* **Text provided**:
-*-

With short necks its best to just kill the fish first. Its actually illegal to feed them live fish in many states too. If animal needs live fish as food and isnt capable of catching it, you can keep the fish in complete darkness for a while before introducing them into the tank, it basically blinds them for a short peroid.

Using fresh foods like fish, shrimps, insects etc.(and plants for older shortnecks) is the best way to feed them. In Qld however you are required by law to humanely euthanaise fish, shrimps and crayfish before feeding them to a turtle :lol: It is a good idea to have some fish in there to help clean up the tank.


----------



## Kimbully (May 31, 2009)

Is there evidence that fish have no nutrition for turtles?
I feed a variety of food, (yabbies, crickets, plants and pellets and bloodworms) and the feeder fish are always in the tank for the opportunity. Usually what happens in my tank is my long neck catches them and then the short neck helps her break it up and then steals his half!


Kim


----------



## obsessive (May 31, 2009)

This link can give you a rough nutritional value of fish. Its a good read if you can make it the whole way through 

http://www.monsterfishkeepers.com/forums/showthread.php?t=12521


----------



## Kitah (May 31, 2009)

When my boy was a hatchling I held some of the fish and hand fed him. He'd then often hunt them himself in his tank, though now that he's gotten older/adult he's not so interested. He eats his lillies and other plants more now instead (He's a kreffts shortneck)


----------

-*-

* **Extracted records**:
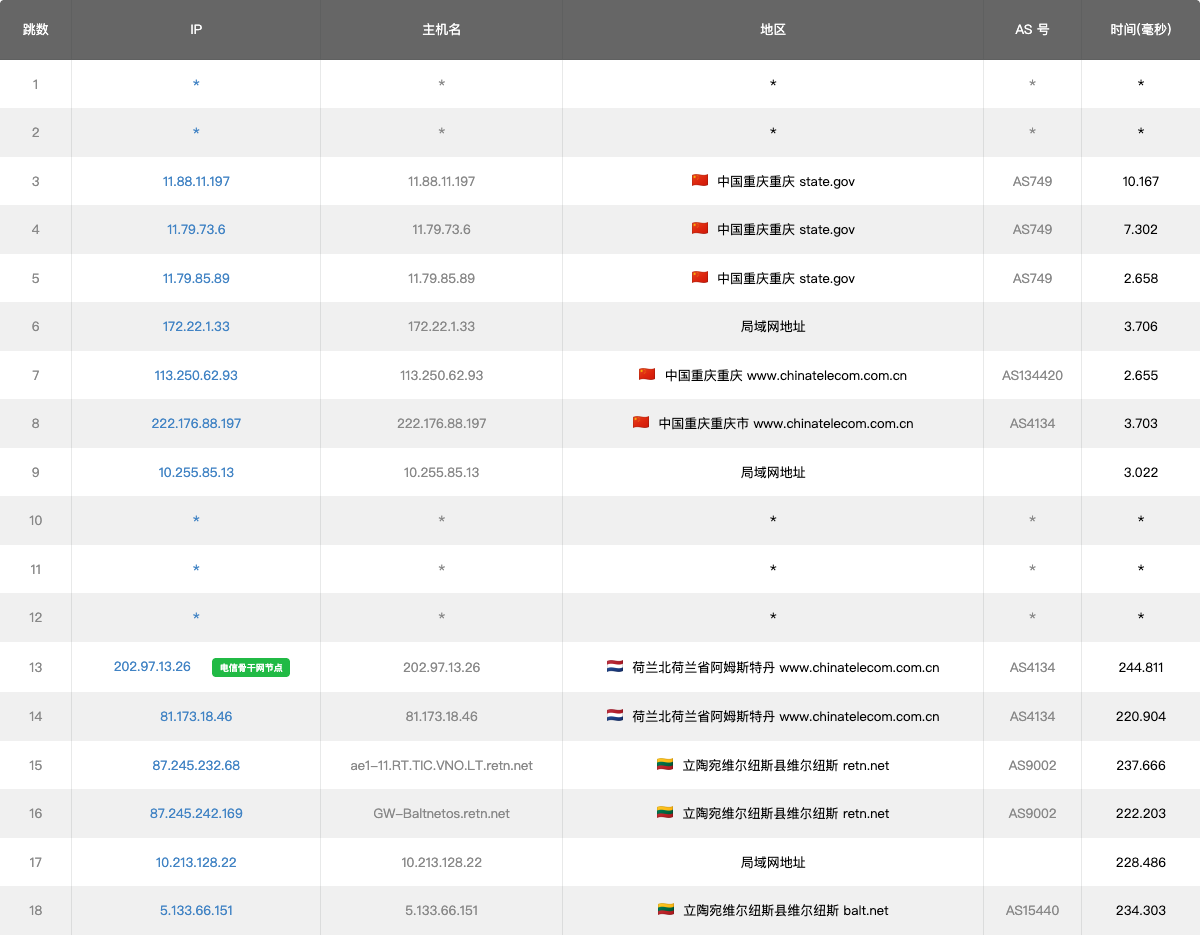Click the asterisk IP in hop 1

click(x=196, y=85)
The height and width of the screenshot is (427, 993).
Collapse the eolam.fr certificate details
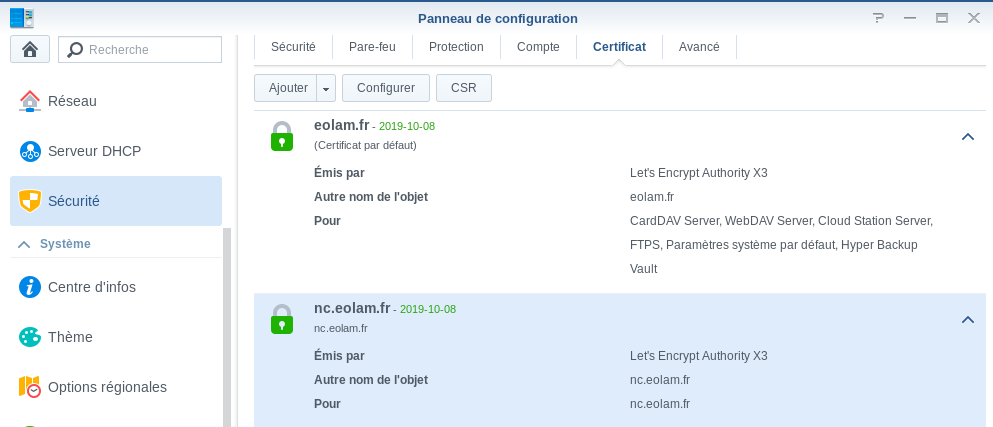(x=967, y=137)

-*-

* **Exercise**:
Could you duplicate everything in the turtle-feeding thread from "## Kitah (May" down to "a kreffts shortneck)", word for word? The entries have nothing to do with the forum thread on feeding turtles.

* **Complete output**:
## Kitah (May 31, 2009)

When my boy was a hatchling I held some of the fish and hand fed him. He'd then often hunt them himself in his tank, though now that he's gotten older/adult he's not so interested. He eats his lillies and other plants more now instead (He's a kreffts shortneck)